Alla negazione non sfuggono, pur nel “cambiamento”, governi e maggioranze parlamentari. Chi ci riesce trovi le differenze tra le boutade di Matteo Renzi a gennaio 2016 su Mps (“Oggi la banca è risanata e investire è un affare”) e la risposta data il 31 ottobre dal ministro dell’Economia, Giovanni Tria, a un’interrogazione sulla tutela degli investitori di Popolare di Bari e Carige: “Non ricorre rischio di dissesto”.
D’altronde la Banca d’Italia da decenni propone sempre la stessa ricetta: sopire, troncare e soprattutto far sposare le banche zombie con istituti maggiori, possibilmente non usciti intonsi dai controlli in modo da poter essere “convinti” alle nozze per timore di sanzioni, generando nuovi e più ingombranti cadaveri. Così il virus dei crediti marci di Federconsorzi che divorava Banca Nazionale dell’Agricoltura infettò l’AntonVeneta e tramite questa finì per contagiare il Monte.
Gli annunci di nozze, subìte o proposte, sono dunque da osservare sempre con estrema cautela. Accasare Carige è uno dei mandati dei commissari. Nonostante il successo dell’aumento di capitale da 700 milioni del marzo scorso, il presidente del Credito Valtellinese Lovaglio parla di fusione entro due anni. Qualcuno poi dovrà trovare un “coniuge” a Mps dalla quale, dopo il salvataggio del 2017, in base agli accordi con la Ue lo Stato dovrà uscire con una seconda privatizzazione entro il 2021. A Siena potrebbero guardare Ubi, che per l’ad Massiah è pronta a nuove aggregazioni (ma non con Creval e Carige), e Banco Bpm, secondo alcuni invaghita anche di Cattolica Assicurazioni.

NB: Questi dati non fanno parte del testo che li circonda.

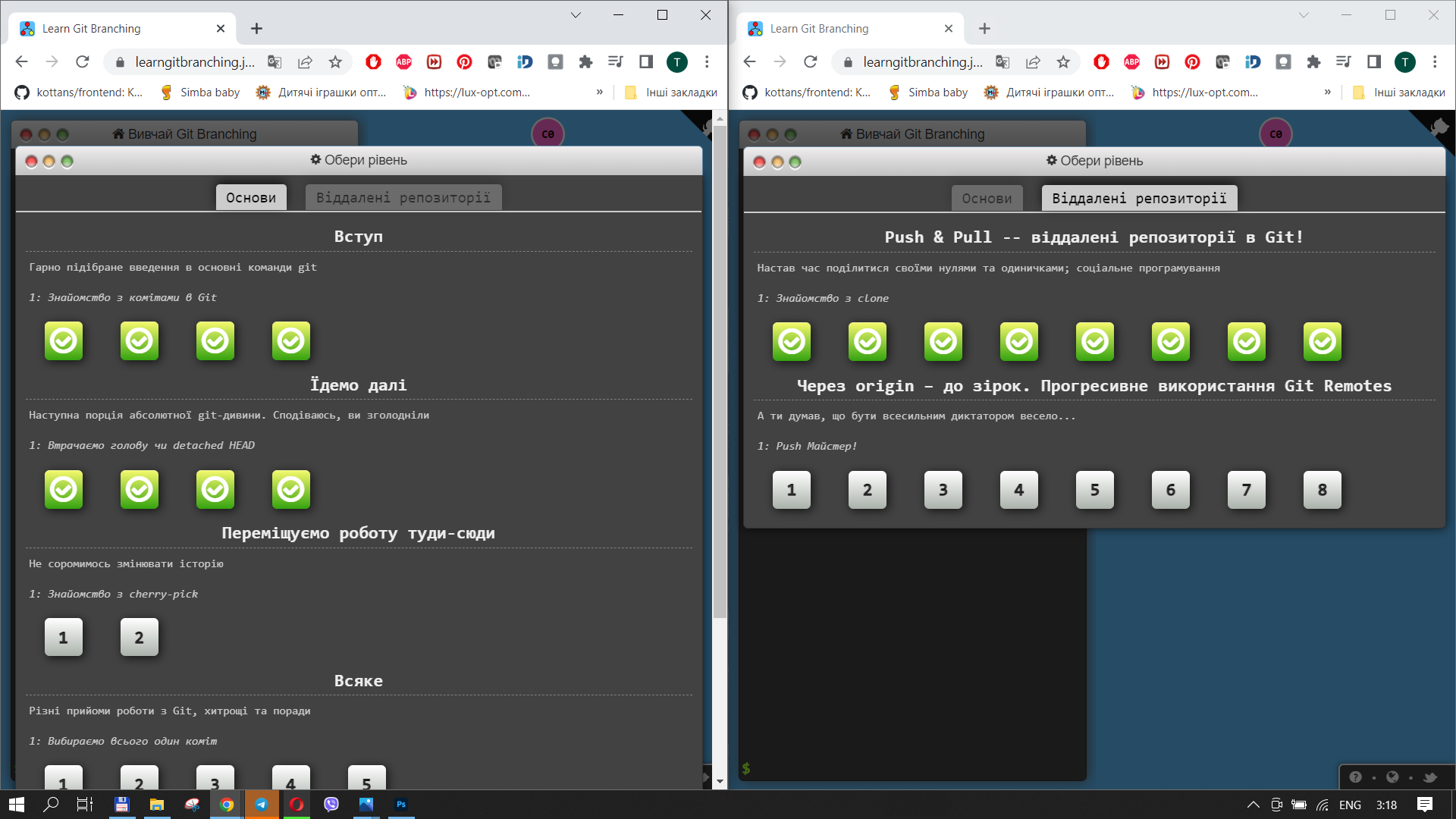
Task: Open level 5 of Push Майстер
Action: 1094,490
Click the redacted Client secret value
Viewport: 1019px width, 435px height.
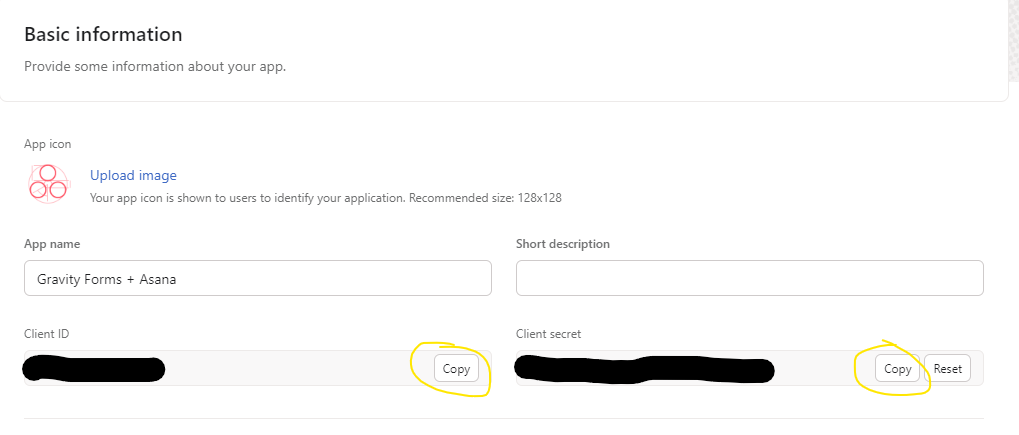pos(644,369)
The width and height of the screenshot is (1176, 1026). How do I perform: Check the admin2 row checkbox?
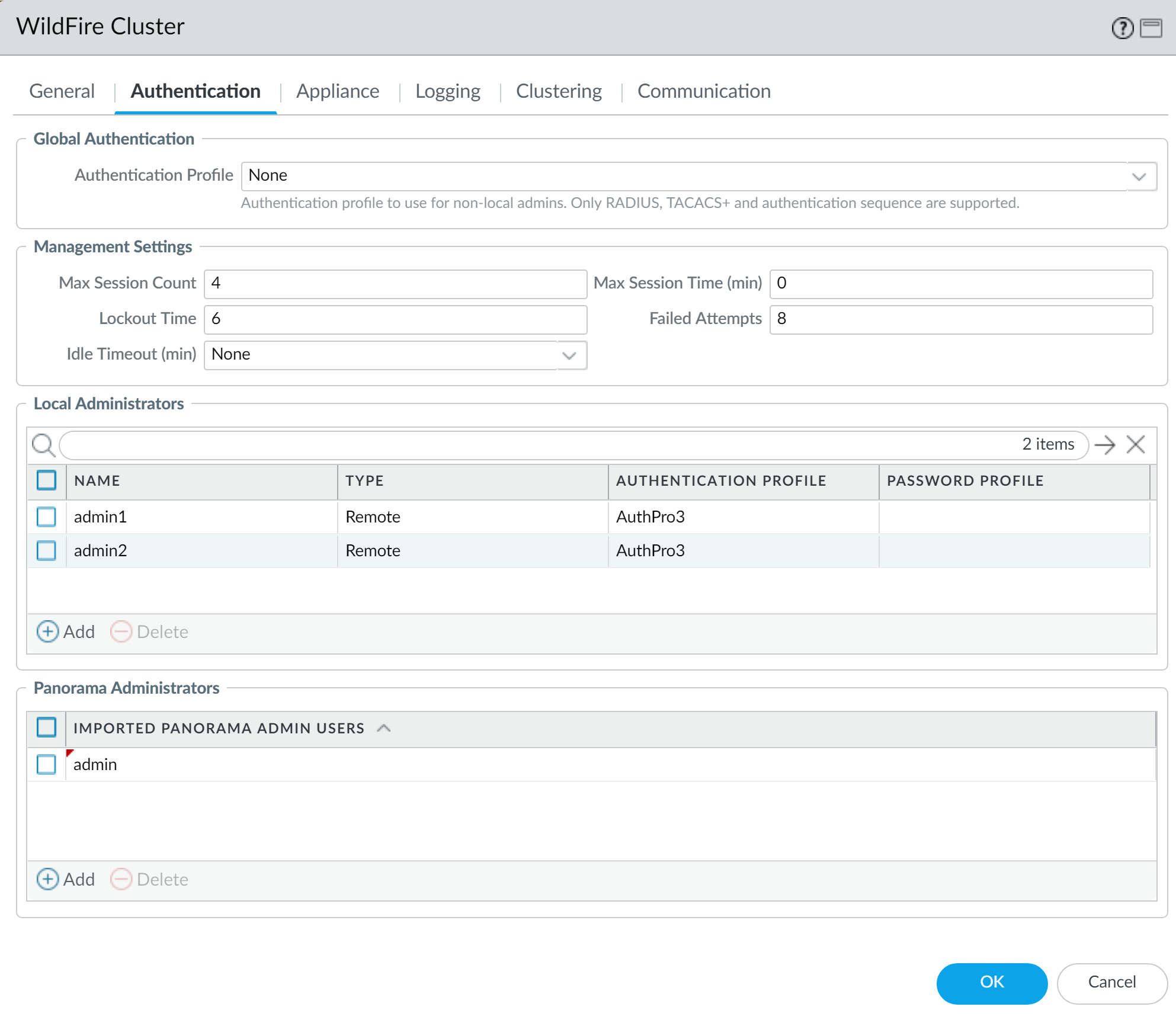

Da sbrogliare c’è poi la matassa Popolare di Bari, i cui titoli illiquidi e non quotati sono crollati e la cui trasformazione in Spa (come quella della Sondrio) è al vaglio della Corte Ue. Alla fine però resta una domanda: l’Italia avrà “sposi” sufficienti per tutte le banche in cerca di nozze o giocoforza dovrà accettare pretendenti dall’estero?